Converting bits of the Painless AST into QueryableExpressions.
Plumbing the QueryableExpressions out to the runtime fields.
Reversing the queries to the expression into approximation queries.
Implementing the approximation queries on MappedFieldType.
Plugging the approximation queries into the runtime field query.

Co-authored-by: Lukas Wegmann lukas.wegmann@elastic.co
Co-authored-by: Jack Conradson osjdconrad@gmail.com

That forces me to write tests for it more rigorously because I can't depend on the scripting infrastructure.

* Converts `QueryableExpression` and `LongQueryableExpression` into an interface in preparation for there being more subclasses. * Moves the default implementation into package private `AbstractLongQueryableExpression`. * Creates `LongQueryableExpression.field(queryCallbacks)` method to build fields. * Adapts `long` flavored query callbacks into `int` flavored query callbacks. * Plugs those `int` flavored callbacks into the `integer`, `short`, and `byte` field types in ES

Adds some disabled tests that should pass once we have `QueryableExpression` wired into painless's compiler.

Short circuit range quries where `from` is greater than `to` which can never produce results. This is important because the approximation code expects well formed ranges.

This should make it easier to extract the shape of the `emit` expression at compile time and pick up mapping information when we build the query.

`DelayedQueryableExpression` really is a builder. Let's call it what folks expect it to be called.
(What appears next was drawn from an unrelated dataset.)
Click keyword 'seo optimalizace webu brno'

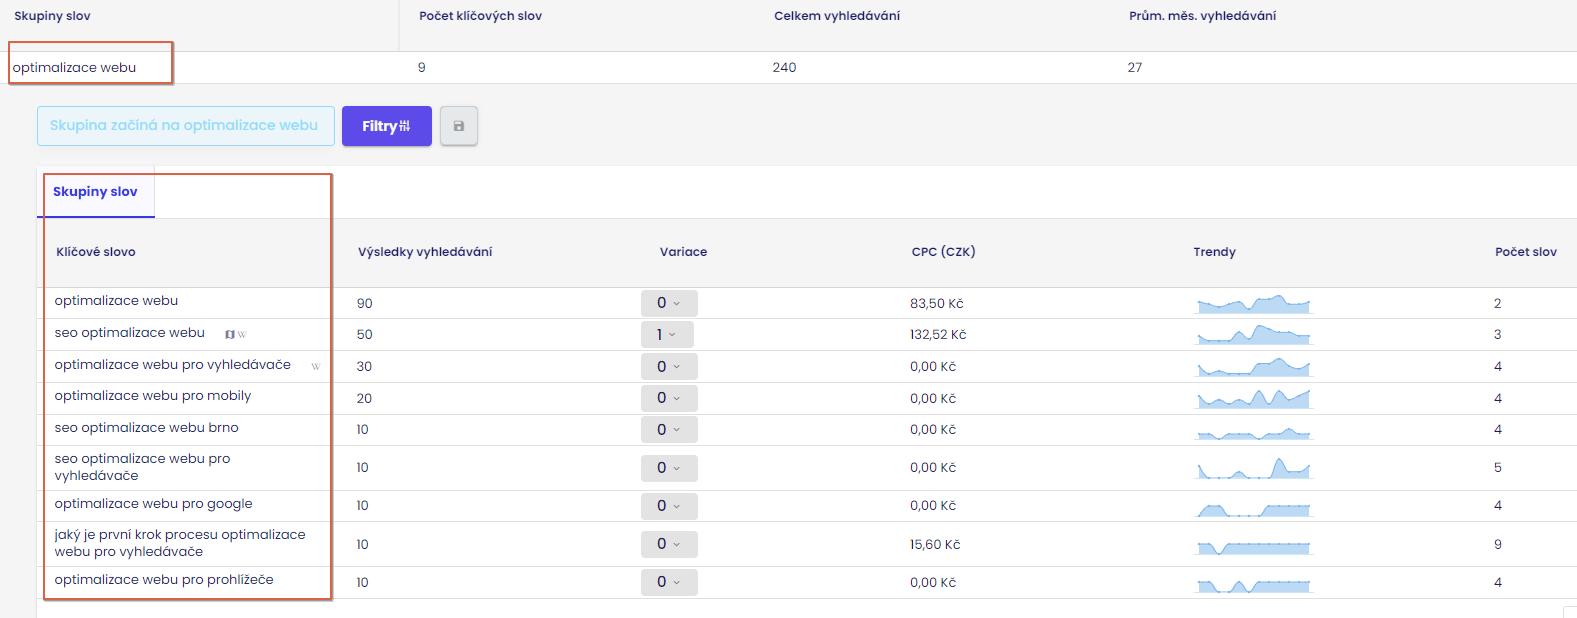(x=146, y=428)
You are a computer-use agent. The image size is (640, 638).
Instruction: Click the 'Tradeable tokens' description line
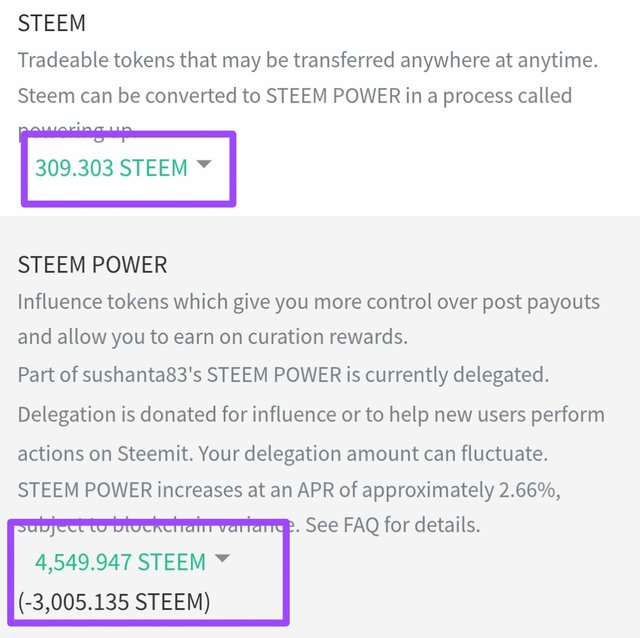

Now that we've plumbed `QueryableExpression` out of painless into the query we can assert profile results. At this point only constants are linked, but it shows that a query on a constant runtime field that doesn't match never runs the script at all.

factory

This adds a `CollectArgumentAnnotation` to tell painless to collect the arguments to a class binding - that's what `emit` is. This replaces the hard coded name and subclass lookup with an annotation in painless's whitelist for method.

Our `long` favored constants were trying to commute division which ended up converting `10 / doc.f.value` into `doc.f.value / 10`. That's not how division works.

nik9000 · 2021-11-29T19:47:56Z

libs/queryable-expression/build.gradle

+ * Side Public License, v 1.
+ */
+
+apply plugin: 'elasticsearch.build'


QueryableExpression is it's own lib to make it easier to test it. It is also nice to test it in isolation from Elasticsearch.

nik9000 · 2021-11-29T19:52:18Z

modules/lang-painless/src/main/java/org/elasticsearch/painless/Compiler.java

@@ -218,6 +219,9 @@ ScriptScope compile(Loader loader, String name, String source, CompilerSettings
        new DefaultStringConcatenationOptimizationPhase().visitClass(classNode, null);
        new DefaultConstantFoldingOptimizationPhase().visitClass(classNode, null);
        new DefaultStaticConstantExtractionPhase().visitClass(classNode, scriptScope);
+        if (painlessLookup.collectArgumentsTargetMethods().isEmpty() == false) {
+            new CollectArgumentsPhase().visitClass(classNode, scriptScope.getQueryableExpressionScope());
+        }


We run this phase on all long and string flavored runtime fields whether or not you've enabled approximations. I wonder if it's worth disabling it when you haven't enabled them, just for extra paranoia. I don't think that's likely to matter, but I've been wrong in the past.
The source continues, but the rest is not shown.